All teams provide educational programs for pastoral volunteers, who serve in parishes and hospital settings. One parish nurse program has established a funded program entitled Faith and Action. This eight-week pastoral volunteer educational program provides local parish clergy with an opportunity to send pastoral volunteers to a program that prepares them to serve needy populations within their local congregations. The program's faculty (a parish nurse, Faith and Action full-time program coordinator, CHI clinical pastoral education supervisors, and SCN directors and team members) demonstrates how SCN resources are used to benefit local communities.
The teams also collaborate with area hospice programs by giving and receiving referrals and participating in educational programs for hospice volunteers. SCN teams have a part-time pastoral care professional ministering in home healthcare departments. Full-time pastoral care professionals participate in volunteer education programs and give and receive referrals from parish nurses serving in local MBOs.
Each MBO within CHI-E maintains a budget for spiritual care. In addition to local SCN budgets, each MBO sends a negotiated annual assessment fee to the regional office. This money is used to pay the salary of the regional SCN director and to provide educational programs and opportunities for SCN team members. Each local MBO determines its team size.
Providing Spiritual Care
CHI facilities have begun implementing SCN initiatives in diverse areas:
Home care. St. Agnes Medical Center has a part-time pastoral care professional who ministers in the home care department. Home health nurses refer patients to the pastoral care professional and use a spiritual assessment tool.
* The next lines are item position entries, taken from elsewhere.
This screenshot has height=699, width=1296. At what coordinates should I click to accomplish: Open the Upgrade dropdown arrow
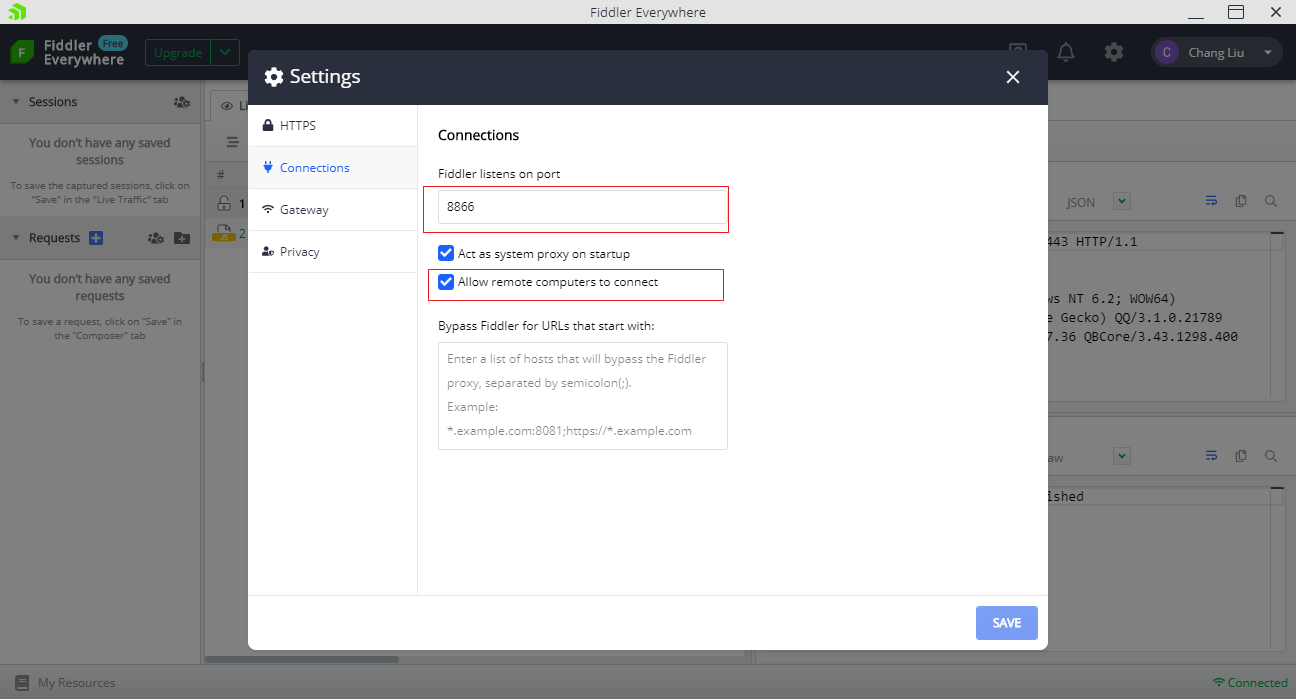point(226,53)
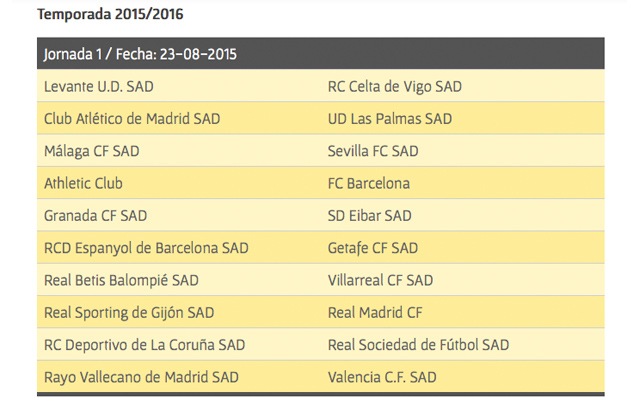Open Getafe CF SAD team
The height and width of the screenshot is (406, 640).
pos(373,248)
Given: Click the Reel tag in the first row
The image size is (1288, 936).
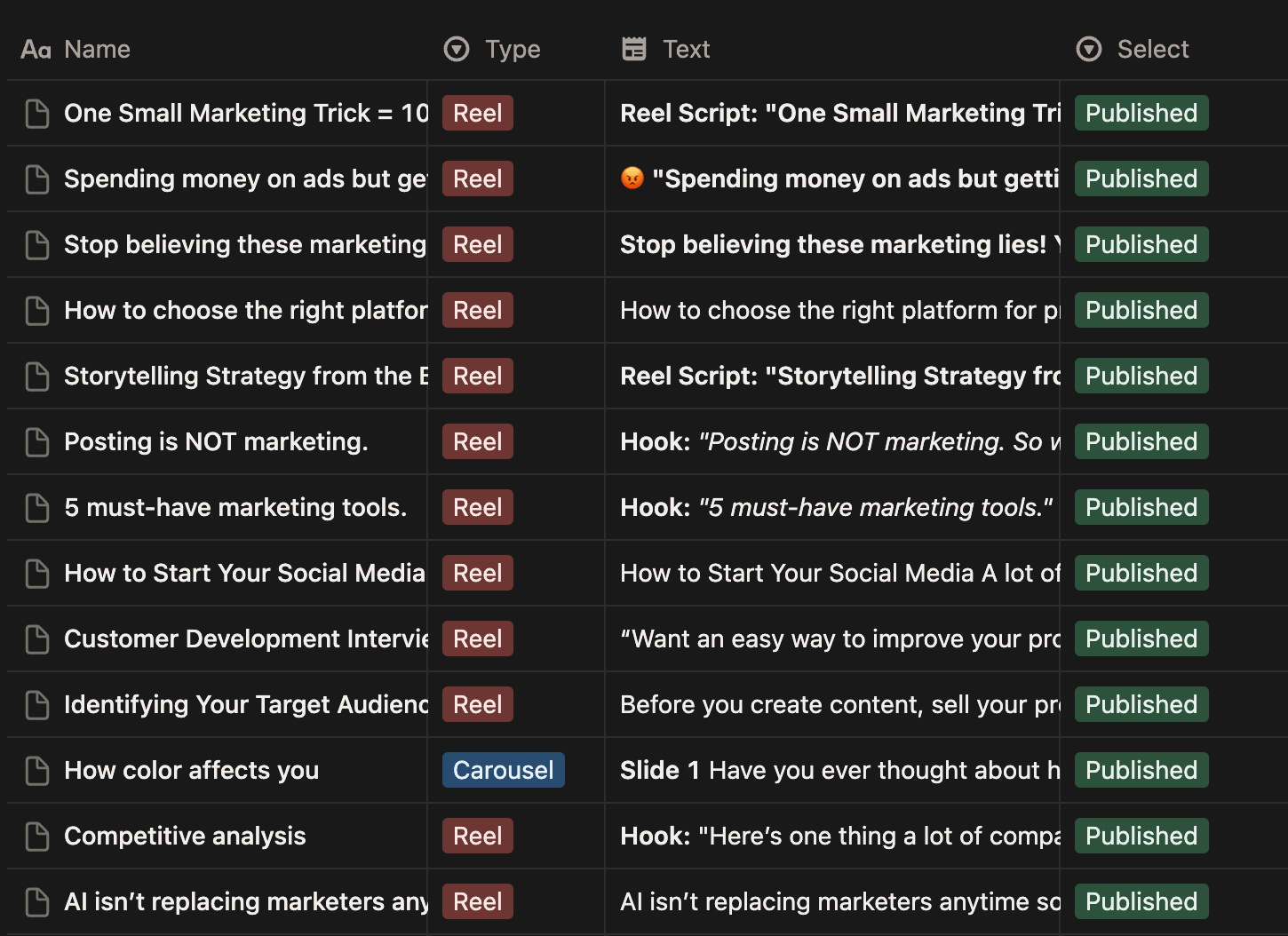Looking at the screenshot, I should coord(477,113).
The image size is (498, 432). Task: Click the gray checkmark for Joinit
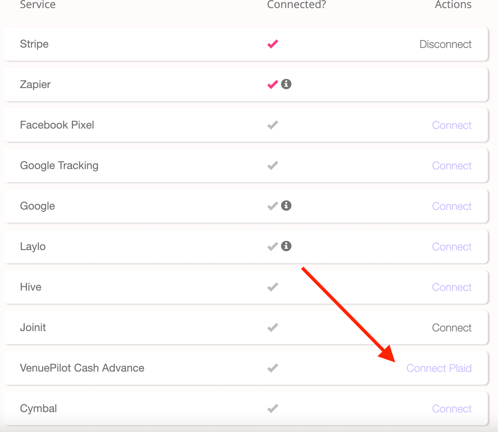click(x=273, y=327)
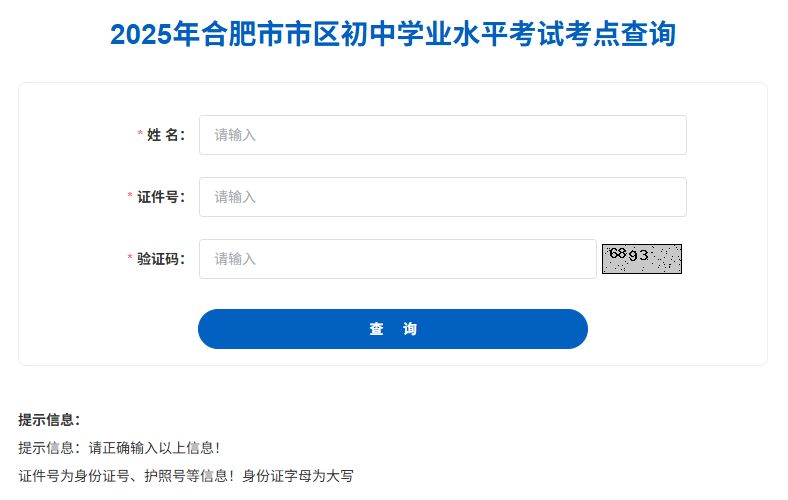This screenshot has height=500, width=788.
Task: Click hint line starting with 证件号为身份证号
Action: 186,475
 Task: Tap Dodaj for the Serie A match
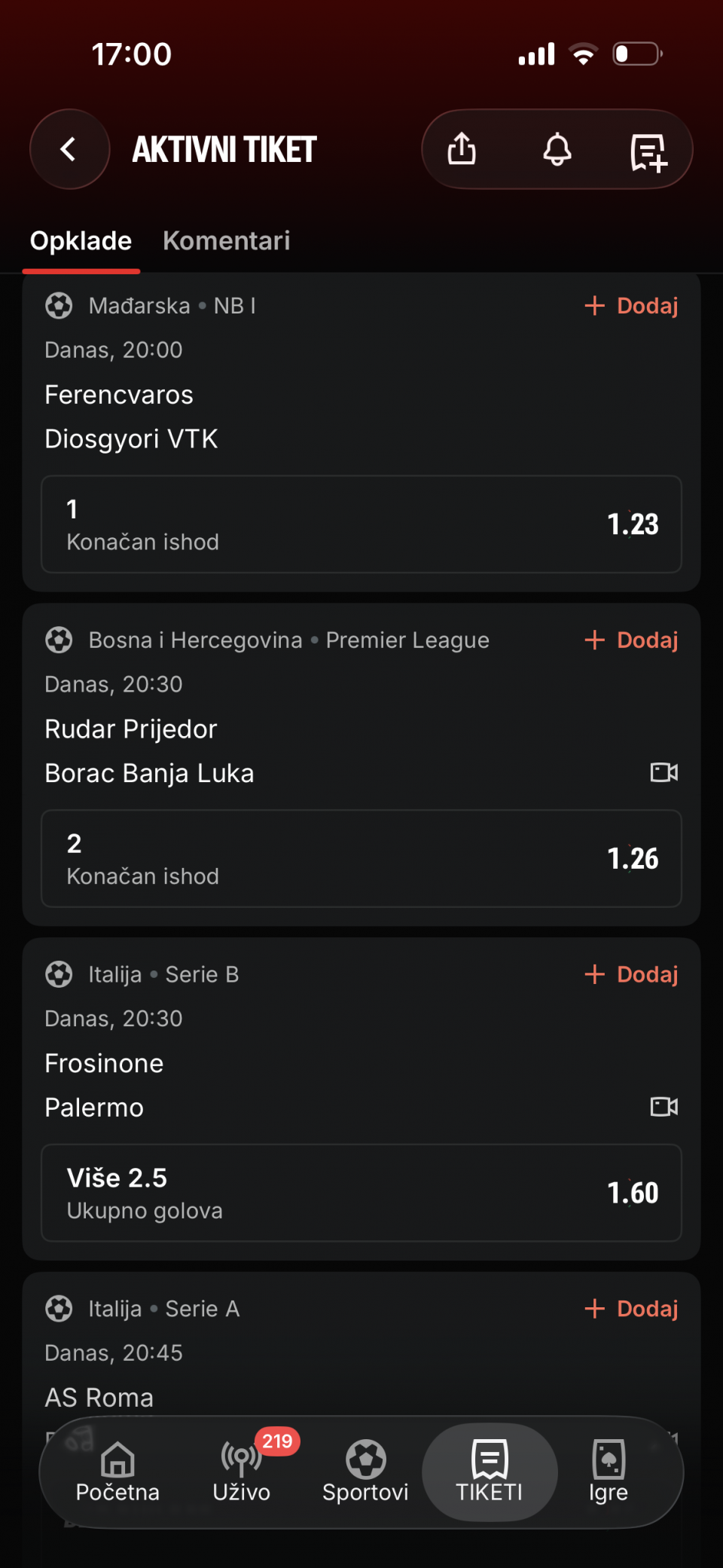pyautogui.click(x=631, y=1309)
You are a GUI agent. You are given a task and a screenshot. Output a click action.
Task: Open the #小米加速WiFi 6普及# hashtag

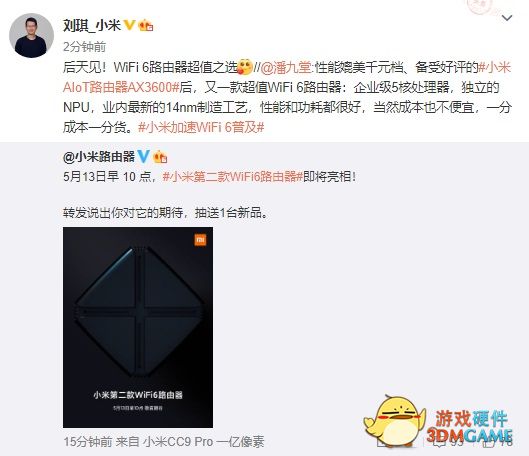coord(201,127)
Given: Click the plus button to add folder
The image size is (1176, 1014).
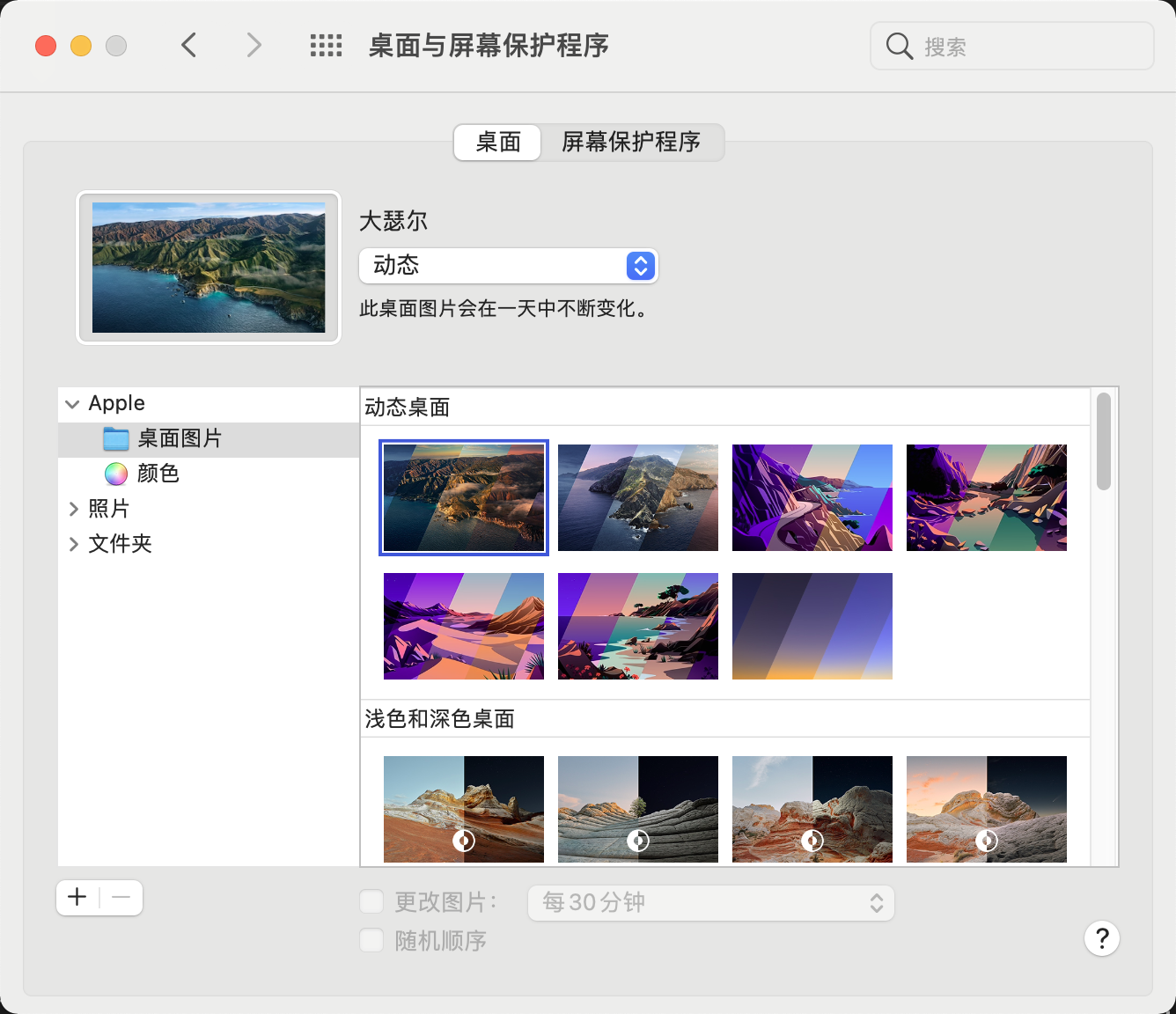Looking at the screenshot, I should (77, 897).
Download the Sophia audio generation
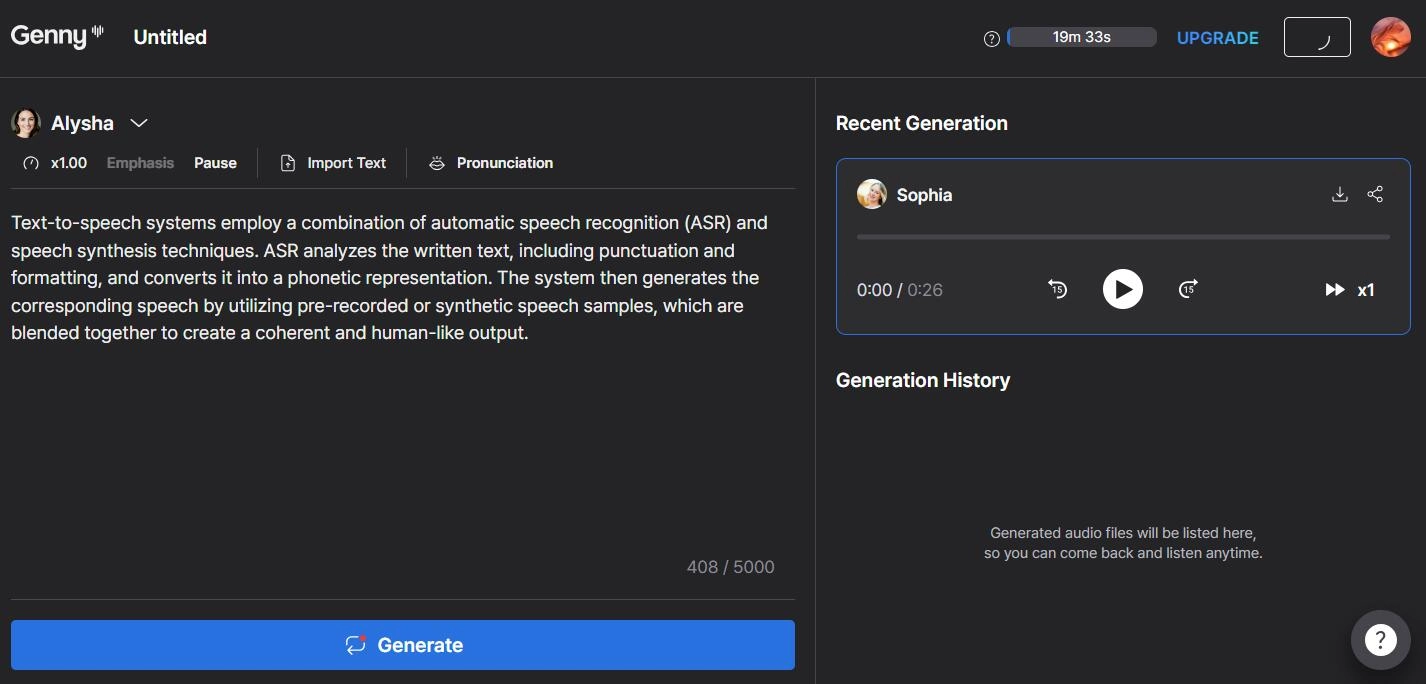1426x684 pixels. coord(1340,195)
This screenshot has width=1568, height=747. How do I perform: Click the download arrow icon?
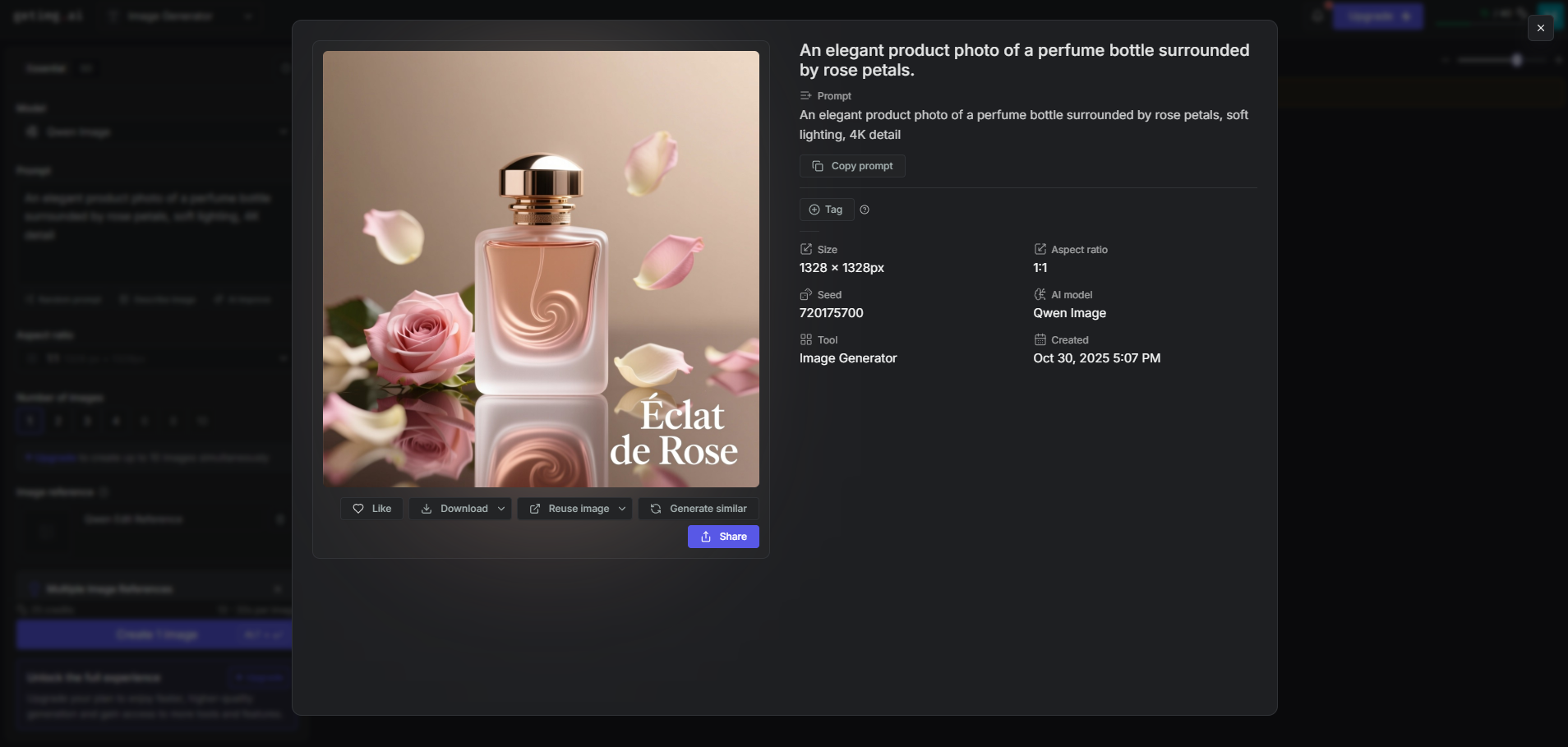tap(427, 509)
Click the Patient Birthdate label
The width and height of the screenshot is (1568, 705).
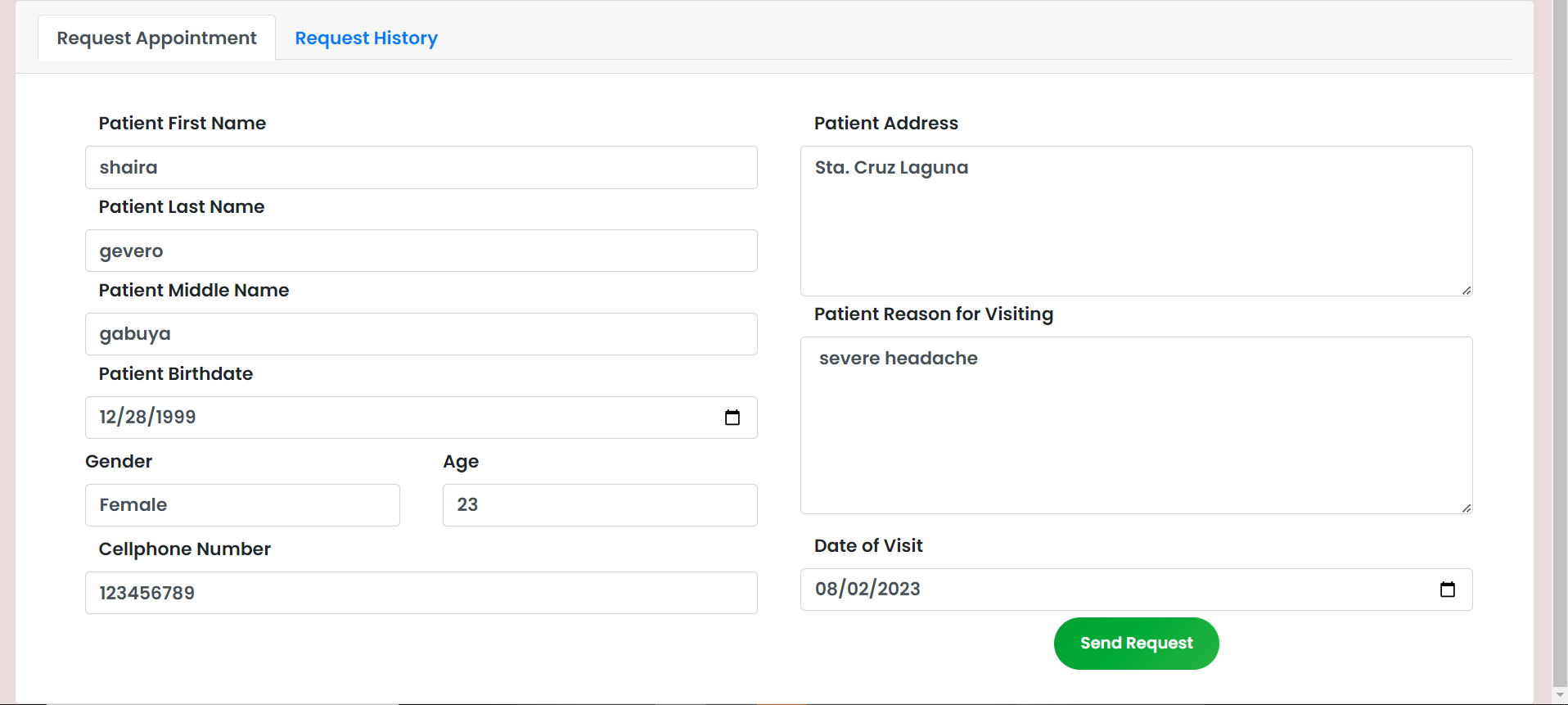pyautogui.click(x=176, y=374)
Research. SCN team members at St. Joseph Medical Center, Towson, MD, work with cardiac and oncology research committees to develop research projects that measure patient outcomes. They track the effectiveness of spiritual interventions with cardiac and oncology patients.
Physician access. St. Joseph's team members have developed criteria and an assessment tool that outline when a physician should make referrals to access SCN resources for specific patients. SCN teams work closely with cardiologists and oncologists.
Collaborative Standards, Structure
At present, the SCN has been implemented throughout the mid-Atlantic section of CHI-E. Eight hospitals have hired five directors to manage eight spiritual care teams that minister in varied settings, each with their unique continuum of care.
The SCN has developed standards that are in compliance with those of the National Association of Catholic Chaplains and the Association of Clinical Pastoral Education. The standards are unique because they promote a highly collaborative management style. Directors and mission leaders identify initiatives for the region. The directors meet with their teams to formulate a ministry plan. They then work with pastoral volunteers, area clergy, the community, and the SCN to implement the initiative. This core collaborative structure promotes creativity and fosters divergent thinking about how and where spiritual care teams best minister to those in need.
The regional network director has formed focus groups of mission leaders, network teams and their directors, senior management personnel, and key hospital staff members to assess how the SCN standards are implemented. The focus groups also will appraise how the new model facilitates or hinders CHI's commitment to offer quality spiritual care throughout the continuum.
The SCN evaluation process has two components:
- The annual evaluation process particular to each organization.
- A collaborative process involving the vice president of mission, SCN directors, and team members in assessing the model's effectiveness. SCN standards are used to develop assessment tools.
Such collaborative efforts encourage these groups to extend themselves in creative ways throughout all the facilities, programs, and ministries that comprise CHI-E.
Ms. O'Shea is regional director of spiritual care, Catholic Health Initiatives-Eastern Region, Aston, PA.